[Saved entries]

+--

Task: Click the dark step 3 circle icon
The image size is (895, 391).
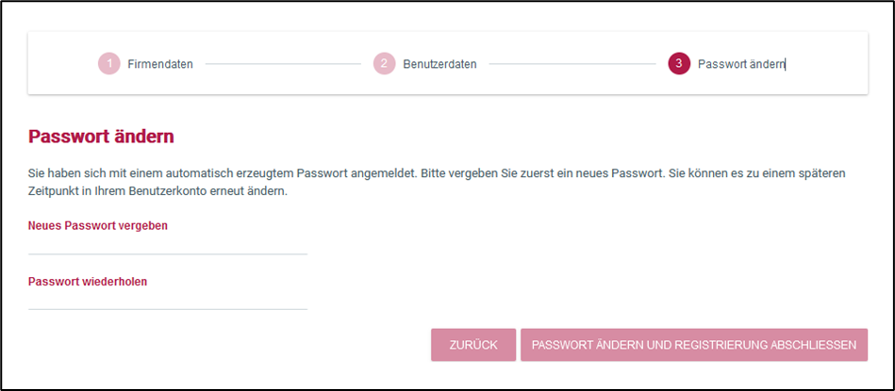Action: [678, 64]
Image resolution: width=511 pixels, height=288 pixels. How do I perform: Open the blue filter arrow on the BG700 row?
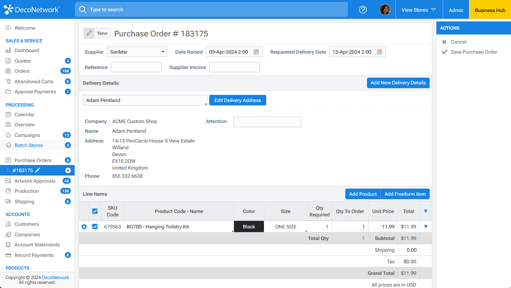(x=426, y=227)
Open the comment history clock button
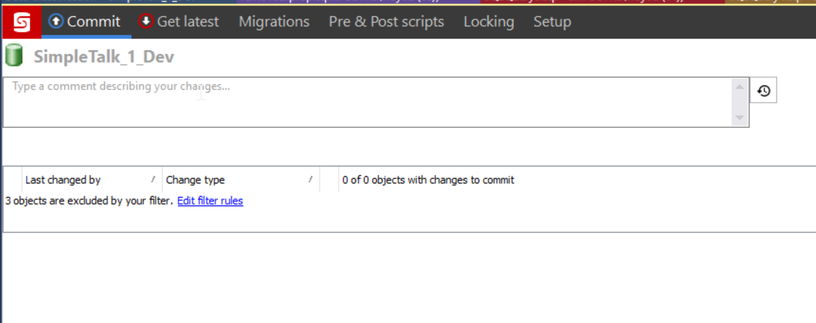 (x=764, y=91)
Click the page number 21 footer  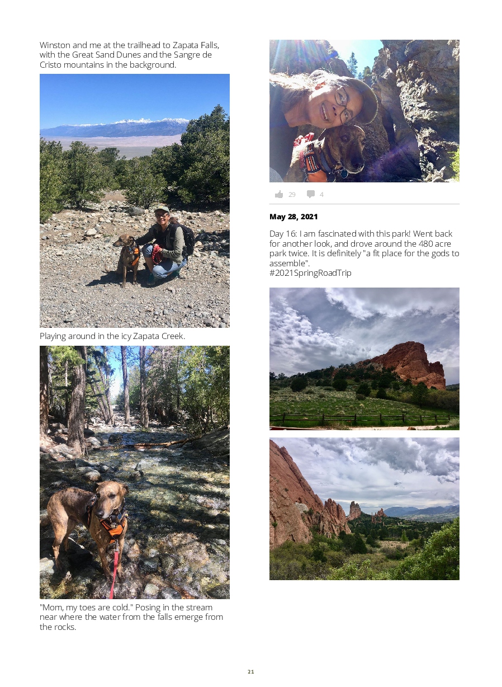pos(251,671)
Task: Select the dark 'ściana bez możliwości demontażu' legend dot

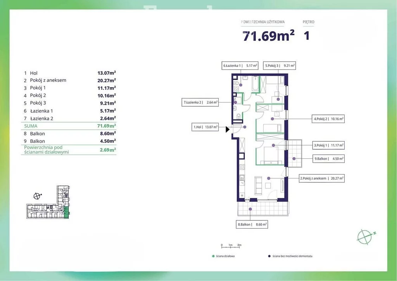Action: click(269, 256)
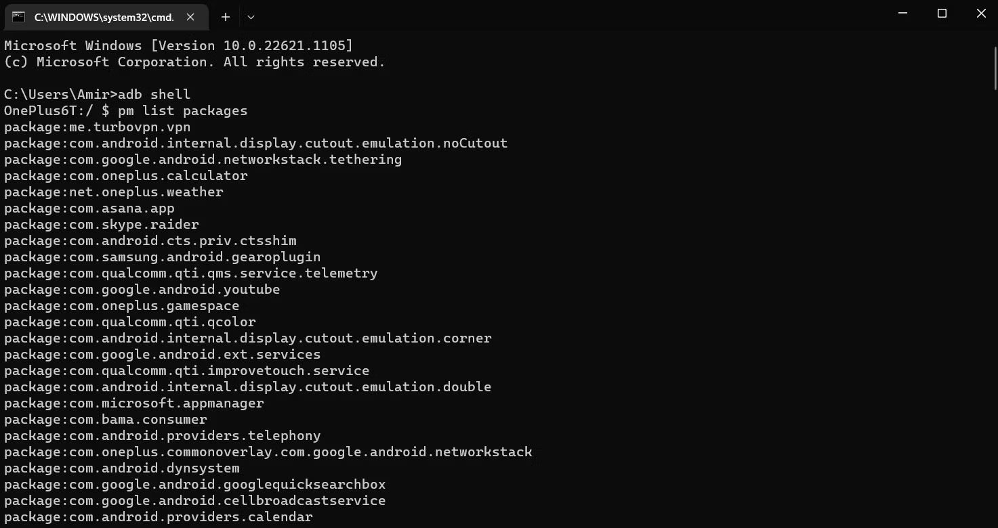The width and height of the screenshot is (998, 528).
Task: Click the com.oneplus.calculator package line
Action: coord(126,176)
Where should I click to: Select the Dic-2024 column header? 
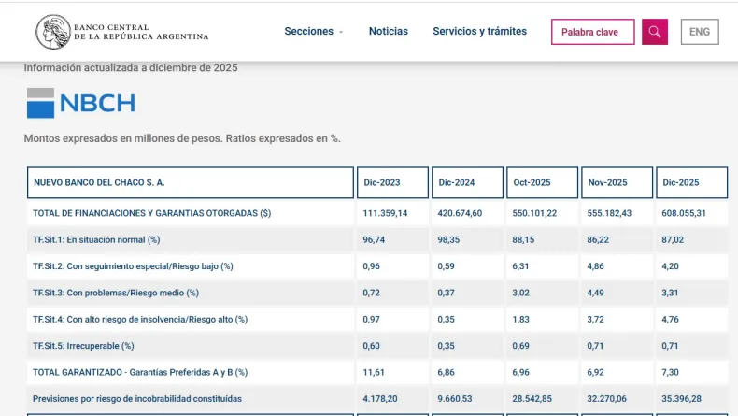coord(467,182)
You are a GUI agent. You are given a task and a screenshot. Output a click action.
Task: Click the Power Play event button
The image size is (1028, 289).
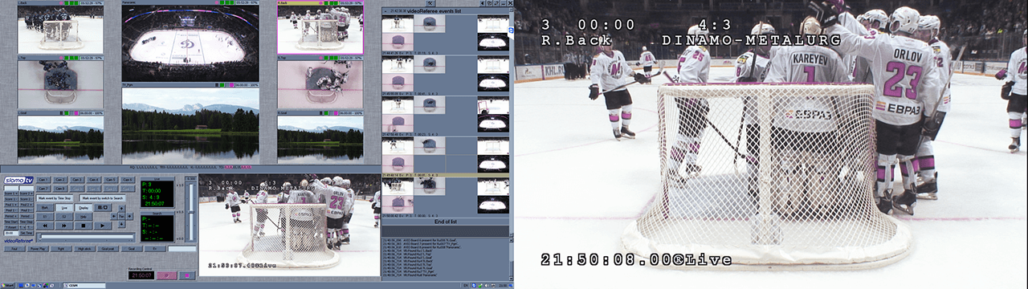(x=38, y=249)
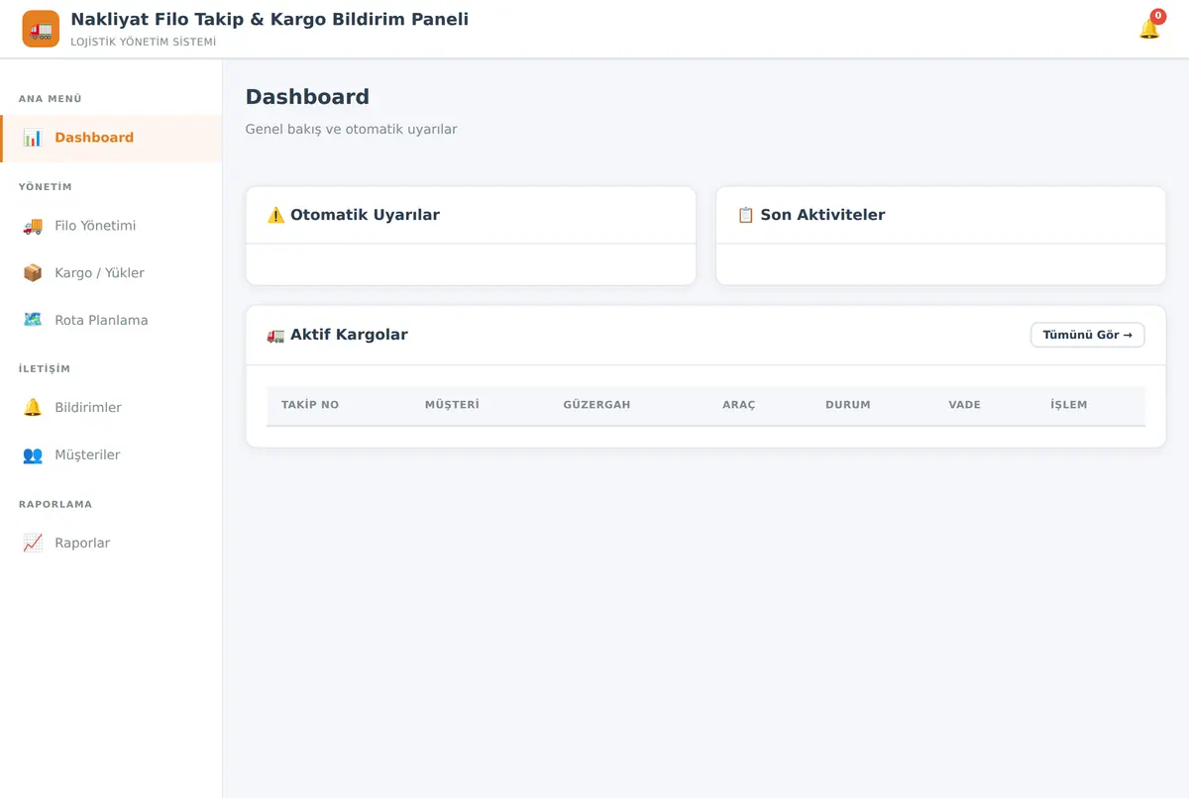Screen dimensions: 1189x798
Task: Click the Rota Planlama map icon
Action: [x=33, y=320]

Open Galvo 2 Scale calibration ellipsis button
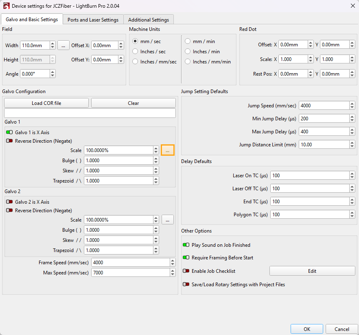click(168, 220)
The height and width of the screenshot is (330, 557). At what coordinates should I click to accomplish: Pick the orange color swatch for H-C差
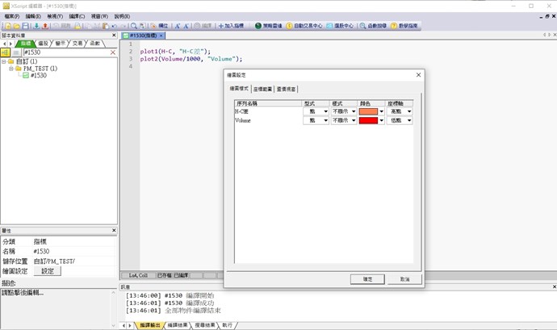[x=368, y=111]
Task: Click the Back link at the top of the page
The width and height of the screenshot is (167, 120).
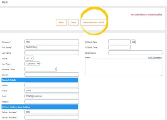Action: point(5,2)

+--

WHAT TO DO => Only one thing is required here: an exact copy of the lines from the one bearing "Open Galvo 2" through the final line above, both included, with pictures left out.

ANSWER TO THIS PROBLEM =>
Open Galvo 2 Scale calibration ellipsis button
click(168, 220)
The height and width of the screenshot is (330, 557). At what coordinates should I click to accomplish: Pick the orange color swatch for H-C差
[x=368, y=111]
Task: Click the Back link at the top of the page
The width and height of the screenshot is (167, 120).
Action: point(5,2)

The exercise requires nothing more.